Two of China’s most powerful government institutions went head to head in the controversial genetically modified (GM) food debate. Prompted by Peng Guangqian, a general from the People’s Liberation Army writing a column in China’s Global Times suggesting the GMO’s is a strategy by the West to displace China’s food security.

According to the Wall Street Journal China, Peng, who is also deputy secretary-general of China’s National Security Policy Committee, said in his column “If things change and the West cuts off our grain supply, are 1.3 billion people going to drink the northwestern wind?”

The Ministry of Agriculture, which has authority over GMO policy, reacted by posting a question and answer transcript and rejected Peng’s claims.

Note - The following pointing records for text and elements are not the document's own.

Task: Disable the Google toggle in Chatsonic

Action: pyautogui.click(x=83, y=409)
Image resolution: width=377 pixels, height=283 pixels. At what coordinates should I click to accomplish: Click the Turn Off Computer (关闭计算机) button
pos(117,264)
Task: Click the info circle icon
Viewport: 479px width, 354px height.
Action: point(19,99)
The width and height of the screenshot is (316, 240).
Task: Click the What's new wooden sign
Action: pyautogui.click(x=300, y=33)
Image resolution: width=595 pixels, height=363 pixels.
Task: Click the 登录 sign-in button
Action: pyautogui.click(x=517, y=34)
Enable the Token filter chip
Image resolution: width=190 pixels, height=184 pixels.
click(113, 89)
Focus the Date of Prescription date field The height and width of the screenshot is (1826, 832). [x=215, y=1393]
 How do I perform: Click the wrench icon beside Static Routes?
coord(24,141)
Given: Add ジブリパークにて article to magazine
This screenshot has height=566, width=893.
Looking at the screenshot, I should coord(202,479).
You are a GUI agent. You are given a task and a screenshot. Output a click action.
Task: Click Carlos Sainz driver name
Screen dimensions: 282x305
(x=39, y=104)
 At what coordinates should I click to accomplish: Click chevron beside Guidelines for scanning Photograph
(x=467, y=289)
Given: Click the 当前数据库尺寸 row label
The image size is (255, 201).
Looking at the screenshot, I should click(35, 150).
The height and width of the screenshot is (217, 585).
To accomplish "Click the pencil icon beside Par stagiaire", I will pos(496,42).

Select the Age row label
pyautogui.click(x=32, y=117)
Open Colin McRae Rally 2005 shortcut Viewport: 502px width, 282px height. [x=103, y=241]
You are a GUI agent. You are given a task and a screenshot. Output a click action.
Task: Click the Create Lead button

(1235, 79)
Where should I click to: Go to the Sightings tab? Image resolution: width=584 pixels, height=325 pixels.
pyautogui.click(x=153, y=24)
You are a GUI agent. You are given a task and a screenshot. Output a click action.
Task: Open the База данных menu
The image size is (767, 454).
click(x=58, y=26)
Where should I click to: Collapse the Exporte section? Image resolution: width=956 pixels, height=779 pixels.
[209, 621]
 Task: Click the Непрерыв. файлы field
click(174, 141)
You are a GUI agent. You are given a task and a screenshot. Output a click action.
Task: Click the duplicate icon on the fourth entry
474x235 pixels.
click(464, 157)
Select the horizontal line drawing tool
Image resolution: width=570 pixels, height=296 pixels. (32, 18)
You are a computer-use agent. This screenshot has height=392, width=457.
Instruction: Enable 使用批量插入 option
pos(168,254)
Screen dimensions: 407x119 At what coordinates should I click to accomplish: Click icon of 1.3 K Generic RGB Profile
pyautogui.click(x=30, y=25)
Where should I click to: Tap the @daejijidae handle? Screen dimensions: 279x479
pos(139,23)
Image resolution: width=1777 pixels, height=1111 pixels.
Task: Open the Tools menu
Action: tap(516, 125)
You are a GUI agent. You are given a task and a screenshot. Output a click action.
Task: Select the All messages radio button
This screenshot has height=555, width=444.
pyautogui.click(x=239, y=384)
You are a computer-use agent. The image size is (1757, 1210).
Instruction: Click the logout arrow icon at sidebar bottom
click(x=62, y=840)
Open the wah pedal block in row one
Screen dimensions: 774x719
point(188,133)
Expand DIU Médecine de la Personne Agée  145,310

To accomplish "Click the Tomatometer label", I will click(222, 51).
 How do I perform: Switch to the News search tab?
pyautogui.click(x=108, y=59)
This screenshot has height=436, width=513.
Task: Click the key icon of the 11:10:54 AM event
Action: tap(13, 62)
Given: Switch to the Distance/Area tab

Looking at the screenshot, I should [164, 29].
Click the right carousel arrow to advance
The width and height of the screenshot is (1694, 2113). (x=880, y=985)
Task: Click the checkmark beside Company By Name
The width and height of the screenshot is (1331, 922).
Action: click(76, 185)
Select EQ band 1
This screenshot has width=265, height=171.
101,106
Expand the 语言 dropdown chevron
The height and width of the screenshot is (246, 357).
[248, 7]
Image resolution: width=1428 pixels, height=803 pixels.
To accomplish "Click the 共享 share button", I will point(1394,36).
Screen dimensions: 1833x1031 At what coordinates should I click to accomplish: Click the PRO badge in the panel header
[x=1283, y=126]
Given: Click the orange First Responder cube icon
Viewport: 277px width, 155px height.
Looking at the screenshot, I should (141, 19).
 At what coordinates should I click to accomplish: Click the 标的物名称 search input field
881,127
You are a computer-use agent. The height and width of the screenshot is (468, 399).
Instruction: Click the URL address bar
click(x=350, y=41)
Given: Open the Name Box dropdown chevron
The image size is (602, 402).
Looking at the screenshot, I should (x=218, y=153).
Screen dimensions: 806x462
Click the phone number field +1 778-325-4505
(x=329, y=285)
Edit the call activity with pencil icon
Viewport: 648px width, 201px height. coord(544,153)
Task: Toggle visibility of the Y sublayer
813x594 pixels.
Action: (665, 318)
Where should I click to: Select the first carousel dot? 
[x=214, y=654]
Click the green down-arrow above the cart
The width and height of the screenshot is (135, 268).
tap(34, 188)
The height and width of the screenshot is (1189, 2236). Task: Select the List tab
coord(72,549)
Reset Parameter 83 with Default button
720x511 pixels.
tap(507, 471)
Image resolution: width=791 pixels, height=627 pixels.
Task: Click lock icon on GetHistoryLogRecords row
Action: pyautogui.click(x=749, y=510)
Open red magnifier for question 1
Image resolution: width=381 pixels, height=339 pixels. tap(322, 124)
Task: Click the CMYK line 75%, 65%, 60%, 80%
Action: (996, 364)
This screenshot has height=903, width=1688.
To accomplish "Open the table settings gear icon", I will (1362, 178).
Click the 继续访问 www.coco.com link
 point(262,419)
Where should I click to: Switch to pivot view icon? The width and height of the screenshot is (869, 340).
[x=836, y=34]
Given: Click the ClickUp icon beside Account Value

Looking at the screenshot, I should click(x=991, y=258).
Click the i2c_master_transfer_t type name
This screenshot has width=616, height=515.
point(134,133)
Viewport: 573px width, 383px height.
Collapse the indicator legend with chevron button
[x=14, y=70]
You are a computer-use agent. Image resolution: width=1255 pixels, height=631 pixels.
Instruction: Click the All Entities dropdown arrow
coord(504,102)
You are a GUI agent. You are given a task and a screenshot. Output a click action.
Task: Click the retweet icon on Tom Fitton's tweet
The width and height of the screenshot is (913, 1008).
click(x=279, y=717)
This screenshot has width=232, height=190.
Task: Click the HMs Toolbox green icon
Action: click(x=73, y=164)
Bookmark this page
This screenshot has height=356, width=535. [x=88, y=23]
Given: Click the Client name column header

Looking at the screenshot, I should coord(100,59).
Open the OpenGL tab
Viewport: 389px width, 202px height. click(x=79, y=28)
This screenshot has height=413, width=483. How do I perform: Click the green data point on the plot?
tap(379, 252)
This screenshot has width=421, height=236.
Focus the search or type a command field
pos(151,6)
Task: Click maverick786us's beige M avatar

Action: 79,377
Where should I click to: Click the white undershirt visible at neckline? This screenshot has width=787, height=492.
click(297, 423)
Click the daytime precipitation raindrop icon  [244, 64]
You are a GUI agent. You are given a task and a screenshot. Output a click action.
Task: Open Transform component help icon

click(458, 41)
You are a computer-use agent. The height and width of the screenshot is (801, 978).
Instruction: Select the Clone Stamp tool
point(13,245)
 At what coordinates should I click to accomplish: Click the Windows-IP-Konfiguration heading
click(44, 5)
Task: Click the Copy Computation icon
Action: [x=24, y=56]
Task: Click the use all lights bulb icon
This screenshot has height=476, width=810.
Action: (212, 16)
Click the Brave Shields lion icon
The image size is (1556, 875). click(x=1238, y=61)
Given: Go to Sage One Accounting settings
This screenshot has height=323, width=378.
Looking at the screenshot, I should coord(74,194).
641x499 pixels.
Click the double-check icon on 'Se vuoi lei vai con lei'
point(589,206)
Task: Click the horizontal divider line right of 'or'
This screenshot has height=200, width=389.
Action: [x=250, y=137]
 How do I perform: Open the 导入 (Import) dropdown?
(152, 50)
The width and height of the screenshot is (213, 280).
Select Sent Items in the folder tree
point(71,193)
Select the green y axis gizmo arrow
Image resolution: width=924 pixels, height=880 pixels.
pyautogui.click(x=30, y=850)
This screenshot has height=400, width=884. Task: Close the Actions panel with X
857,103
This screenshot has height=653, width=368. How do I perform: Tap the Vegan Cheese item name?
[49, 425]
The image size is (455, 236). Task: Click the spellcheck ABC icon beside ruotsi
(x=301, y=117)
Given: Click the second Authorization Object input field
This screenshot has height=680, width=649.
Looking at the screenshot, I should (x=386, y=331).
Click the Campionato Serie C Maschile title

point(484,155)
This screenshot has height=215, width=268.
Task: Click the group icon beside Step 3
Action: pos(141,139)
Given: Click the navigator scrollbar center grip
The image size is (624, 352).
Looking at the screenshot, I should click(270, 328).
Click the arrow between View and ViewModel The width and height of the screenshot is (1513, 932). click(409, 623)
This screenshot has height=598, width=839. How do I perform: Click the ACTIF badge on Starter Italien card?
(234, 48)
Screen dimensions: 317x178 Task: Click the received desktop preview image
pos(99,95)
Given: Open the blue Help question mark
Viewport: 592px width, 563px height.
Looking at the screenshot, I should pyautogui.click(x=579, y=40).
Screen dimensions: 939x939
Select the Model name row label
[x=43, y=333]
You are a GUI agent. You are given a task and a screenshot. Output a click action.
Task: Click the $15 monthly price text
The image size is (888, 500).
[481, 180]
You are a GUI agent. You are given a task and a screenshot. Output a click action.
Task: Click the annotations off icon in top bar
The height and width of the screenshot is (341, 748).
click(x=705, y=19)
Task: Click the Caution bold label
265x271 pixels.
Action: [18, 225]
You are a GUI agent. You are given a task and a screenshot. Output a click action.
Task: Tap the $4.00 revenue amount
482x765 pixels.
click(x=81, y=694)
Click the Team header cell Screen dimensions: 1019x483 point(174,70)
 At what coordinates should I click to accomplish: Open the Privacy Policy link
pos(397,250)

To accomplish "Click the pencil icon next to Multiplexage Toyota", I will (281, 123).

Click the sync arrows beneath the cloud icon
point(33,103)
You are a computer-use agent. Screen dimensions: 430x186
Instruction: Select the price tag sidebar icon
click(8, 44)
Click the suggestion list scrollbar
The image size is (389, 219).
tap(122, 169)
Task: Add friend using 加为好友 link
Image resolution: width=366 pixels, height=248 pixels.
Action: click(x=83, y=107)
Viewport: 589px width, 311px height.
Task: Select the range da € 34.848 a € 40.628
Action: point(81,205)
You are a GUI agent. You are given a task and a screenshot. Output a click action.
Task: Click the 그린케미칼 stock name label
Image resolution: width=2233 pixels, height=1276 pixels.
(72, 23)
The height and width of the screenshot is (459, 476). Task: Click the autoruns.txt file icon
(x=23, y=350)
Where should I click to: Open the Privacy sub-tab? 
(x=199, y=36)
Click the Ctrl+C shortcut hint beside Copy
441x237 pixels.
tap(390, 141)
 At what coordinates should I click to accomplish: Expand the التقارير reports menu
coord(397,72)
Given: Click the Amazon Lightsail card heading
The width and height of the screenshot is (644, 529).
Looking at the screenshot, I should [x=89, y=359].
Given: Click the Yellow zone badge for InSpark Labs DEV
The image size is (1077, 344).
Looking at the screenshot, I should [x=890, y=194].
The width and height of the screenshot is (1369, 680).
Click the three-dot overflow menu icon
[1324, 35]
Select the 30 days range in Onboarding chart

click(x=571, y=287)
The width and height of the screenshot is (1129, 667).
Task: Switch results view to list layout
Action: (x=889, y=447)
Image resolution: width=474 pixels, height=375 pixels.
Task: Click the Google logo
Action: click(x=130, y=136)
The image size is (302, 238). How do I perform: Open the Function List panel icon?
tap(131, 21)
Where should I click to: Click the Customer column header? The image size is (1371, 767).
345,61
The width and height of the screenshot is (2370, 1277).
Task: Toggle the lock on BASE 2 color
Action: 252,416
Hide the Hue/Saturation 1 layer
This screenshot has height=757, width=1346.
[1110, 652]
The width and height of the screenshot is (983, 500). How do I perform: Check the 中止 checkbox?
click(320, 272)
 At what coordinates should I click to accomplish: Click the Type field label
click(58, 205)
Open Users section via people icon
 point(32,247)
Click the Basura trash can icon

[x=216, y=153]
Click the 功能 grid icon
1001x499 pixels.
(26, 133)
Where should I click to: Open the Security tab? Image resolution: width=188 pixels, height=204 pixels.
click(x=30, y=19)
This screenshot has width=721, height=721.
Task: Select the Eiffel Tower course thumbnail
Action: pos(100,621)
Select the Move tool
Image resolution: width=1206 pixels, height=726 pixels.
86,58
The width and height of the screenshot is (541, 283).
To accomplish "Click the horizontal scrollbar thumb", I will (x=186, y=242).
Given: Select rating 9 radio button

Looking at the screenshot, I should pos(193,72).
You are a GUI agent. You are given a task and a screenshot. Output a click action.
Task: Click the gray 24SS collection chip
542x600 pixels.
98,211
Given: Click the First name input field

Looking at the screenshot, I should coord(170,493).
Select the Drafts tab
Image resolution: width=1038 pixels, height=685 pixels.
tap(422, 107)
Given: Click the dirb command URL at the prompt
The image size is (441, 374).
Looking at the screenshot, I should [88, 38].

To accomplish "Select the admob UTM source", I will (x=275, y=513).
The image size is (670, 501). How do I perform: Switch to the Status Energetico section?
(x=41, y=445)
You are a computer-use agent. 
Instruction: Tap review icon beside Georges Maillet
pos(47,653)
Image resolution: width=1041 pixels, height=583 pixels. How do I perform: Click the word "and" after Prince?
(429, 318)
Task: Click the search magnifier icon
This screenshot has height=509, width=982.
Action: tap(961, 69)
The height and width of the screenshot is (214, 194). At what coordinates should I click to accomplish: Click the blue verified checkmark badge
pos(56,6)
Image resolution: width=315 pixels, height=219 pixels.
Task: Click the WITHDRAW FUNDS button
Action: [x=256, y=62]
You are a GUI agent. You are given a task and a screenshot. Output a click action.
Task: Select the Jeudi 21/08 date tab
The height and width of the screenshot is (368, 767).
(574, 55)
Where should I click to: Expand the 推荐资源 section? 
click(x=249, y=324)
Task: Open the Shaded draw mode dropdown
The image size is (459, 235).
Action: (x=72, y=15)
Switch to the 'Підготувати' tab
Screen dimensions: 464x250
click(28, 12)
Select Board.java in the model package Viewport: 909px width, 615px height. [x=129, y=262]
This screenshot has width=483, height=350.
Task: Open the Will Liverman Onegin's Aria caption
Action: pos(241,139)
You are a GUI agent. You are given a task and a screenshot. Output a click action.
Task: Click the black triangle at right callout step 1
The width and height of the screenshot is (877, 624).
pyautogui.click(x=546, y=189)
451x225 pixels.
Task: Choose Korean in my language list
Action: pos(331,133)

Mr Lin Min, director of the Biotechnology Research Institute of the Chinese Academy of Agricultural Sciences, pointed out the US is the world’s largest consumer of GMO crops and that as China faces rising strains on its arable land, its use of “foreign resources and market coordination are inevitable.”

“This conspiracy theory is a product of Cold War thinking,” Lin said, “Government-approved GMO food and non-GMO food are equally safe…If GMO research has any benefit, it is first and foremost in the national interest.”

As the individual wealth of the Chinese people increases so does the demand on food. And the ministry have more and more turned to GMO imports to top up domestic supplies. In June, Beijing added import permits for three kinds of GMO soybeans produced by US giant Monsanto and German chemical producer BASF. In August this year, the government approved the first large-scale shipment of GMO corn from Argentina. The ministry has issued permits for every stage of domestic GMO development of China’s major crops except commercial production.